*Stated problem:*
Copy the following lines verbatim, covering every one of the records.

[Begin Extracted entries]

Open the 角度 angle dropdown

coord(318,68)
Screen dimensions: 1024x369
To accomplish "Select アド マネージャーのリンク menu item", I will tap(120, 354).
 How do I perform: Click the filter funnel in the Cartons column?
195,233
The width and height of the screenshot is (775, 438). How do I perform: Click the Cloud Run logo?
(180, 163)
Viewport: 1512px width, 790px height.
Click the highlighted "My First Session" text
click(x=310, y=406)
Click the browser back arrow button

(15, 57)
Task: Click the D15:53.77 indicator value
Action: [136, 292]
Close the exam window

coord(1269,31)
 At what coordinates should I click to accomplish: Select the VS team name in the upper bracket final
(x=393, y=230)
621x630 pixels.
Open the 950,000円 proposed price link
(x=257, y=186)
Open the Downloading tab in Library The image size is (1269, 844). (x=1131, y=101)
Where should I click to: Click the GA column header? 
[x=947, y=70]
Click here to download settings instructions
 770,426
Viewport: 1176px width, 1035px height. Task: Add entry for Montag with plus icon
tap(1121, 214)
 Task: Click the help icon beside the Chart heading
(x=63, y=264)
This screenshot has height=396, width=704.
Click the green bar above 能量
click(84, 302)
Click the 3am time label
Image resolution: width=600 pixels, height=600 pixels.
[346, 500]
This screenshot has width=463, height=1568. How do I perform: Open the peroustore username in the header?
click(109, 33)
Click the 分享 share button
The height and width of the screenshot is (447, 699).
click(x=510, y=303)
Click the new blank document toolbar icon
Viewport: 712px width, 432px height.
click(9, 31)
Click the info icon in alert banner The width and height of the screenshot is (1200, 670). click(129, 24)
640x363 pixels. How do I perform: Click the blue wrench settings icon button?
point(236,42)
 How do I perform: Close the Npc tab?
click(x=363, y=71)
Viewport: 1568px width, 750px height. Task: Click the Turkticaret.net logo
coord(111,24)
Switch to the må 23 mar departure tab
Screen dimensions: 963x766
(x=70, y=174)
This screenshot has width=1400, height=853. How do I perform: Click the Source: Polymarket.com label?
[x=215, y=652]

[End Extracted entries]

*Full output:*
Open the 角度 angle dropdown

coord(318,68)
Screen dimensions: 1024x369
To accomplish "Select アド マネージャーのリンク menu item", I will tap(120, 354).
 How do I perform: Click the filter funnel in the Cartons column?
195,233
The width and height of the screenshot is (775, 438). How do I perform: Click the Cloud Run logo?
(180, 163)
Viewport: 1512px width, 790px height.
Click the highlighted "My First Session" text
click(x=310, y=406)
Click the browser back arrow button

(15, 57)
Task: Click the D15:53.77 indicator value
Action: [136, 292]
Close the exam window

coord(1269,31)
 At what coordinates should I click to accomplish: Select the VS team name in the upper bracket final
(x=393, y=230)
621x630 pixels.
Open the 950,000円 proposed price link
(x=257, y=186)
Open the Downloading tab in Library The image size is (1269, 844). (x=1131, y=101)
Where should I click to: Click the GA column header? 
[x=947, y=70]
Click here to download settings instructions
 770,426
Viewport: 1176px width, 1035px height. Task: Add entry for Montag with plus icon
tap(1121, 214)
 Task: Click the help icon beside the Chart heading
(x=63, y=264)
This screenshot has height=396, width=704.
Click the green bar above 能量
click(84, 302)
Click the 3am time label
Image resolution: width=600 pixels, height=600 pixels.
[346, 500]
This screenshot has width=463, height=1568. How do I perform: Open the peroustore username in the header?
click(109, 33)
Click the 分享 share button
The height and width of the screenshot is (447, 699).
click(x=510, y=303)
Click the new blank document toolbar icon
Viewport: 712px width, 432px height.
click(9, 31)
Click the info icon in alert banner The width and height of the screenshot is (1200, 670). click(129, 24)
640x363 pixels. How do I perform: Click the blue wrench settings icon button?
point(236,42)
 How do I perform: Close the Npc tab?
click(x=363, y=71)
Viewport: 1568px width, 750px height. Task: Click the Turkticaret.net logo
coord(111,24)
Switch to the må 23 mar departure tab
Screen dimensions: 963x766
(x=70, y=174)
This screenshot has width=1400, height=853. How do I perform: Click the Source: Polymarket.com label?
[x=215, y=652]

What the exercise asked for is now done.